Zecovi, il gruppo in ascolto di Bačić - foto M.Benedetti
In attesa di ottenere giustizia, presenziando ad ogni dibattito processuale - il prossimo sarà il 13 di settembre - Fikret Bačić partecipa alla ricerca degli scomparsi anche in qualità di membro del direttivo dell’Istituto per la ricerca delle persone scomparse di Bosnia Erzegovina (IOM – Institut za nestale osobe Bosne i Hercegovine ): "Mancano all’appello ancora 7.200 persone e non è per nulla facile ottenere informazioni da chi ha occultato i corpi o ha anche ‘solo’ visto; ogni tanto ne riceviamo ancora ma il tempo che passa ci è nemico. Eppure continuo a sperare, grazie a qualche pentito, di trovare finalmente anche la mia famiglia".
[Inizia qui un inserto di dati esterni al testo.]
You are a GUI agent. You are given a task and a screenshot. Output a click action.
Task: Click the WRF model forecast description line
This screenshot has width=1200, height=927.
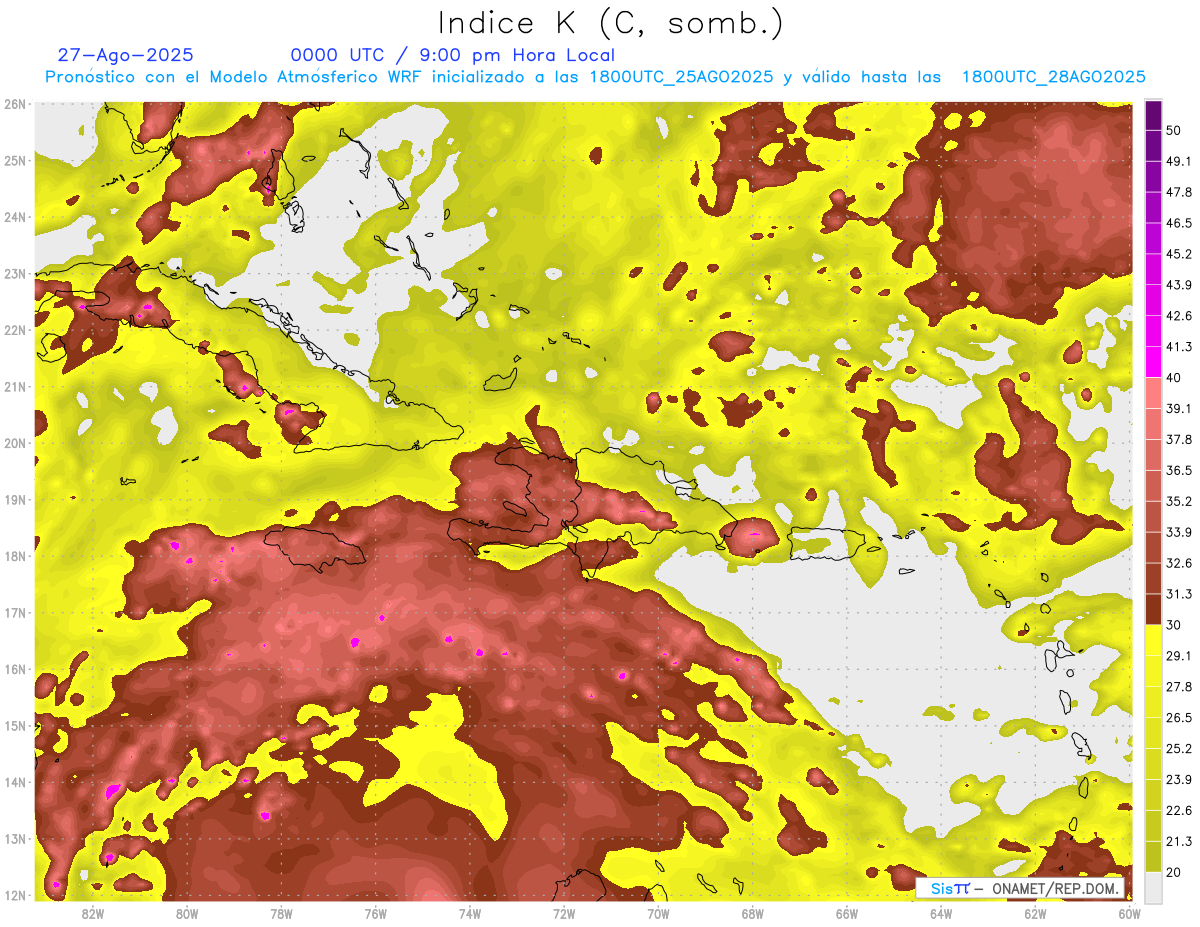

Un’ora di racconto, durante il quale le 15 persone arrivate dal Trentino sono ammutolite. Viene fatta, prima del solidale saluto a Fikret, solo una timida domanda: "Come riesci a raccontare, ogni volta, e a reggere?". Fikret, tenendo sguardo e voce ferma, ha risposto: "Ogni volta che racconto a persone come voi che hanno voglia di sapere, in realtà trasferisco un pezzo di me che voi vi portate via. Così facendo, mi alleggerite di una parte del peso che porto dentro".
Lasciamo dietro di noi la lapide voluta da Fikret per ricordare, a chi passa da quel sentiero e soprattutto ai giovani, ciò che è riassunto nell'inscrizione in testa ai nomi: “Non dite, per quelli che hanno perso la vita lungo la strada di Allah, che ‘sono morti’. No, loro sono vivi, ma voi questo non lo sapete. 25.07.1992”.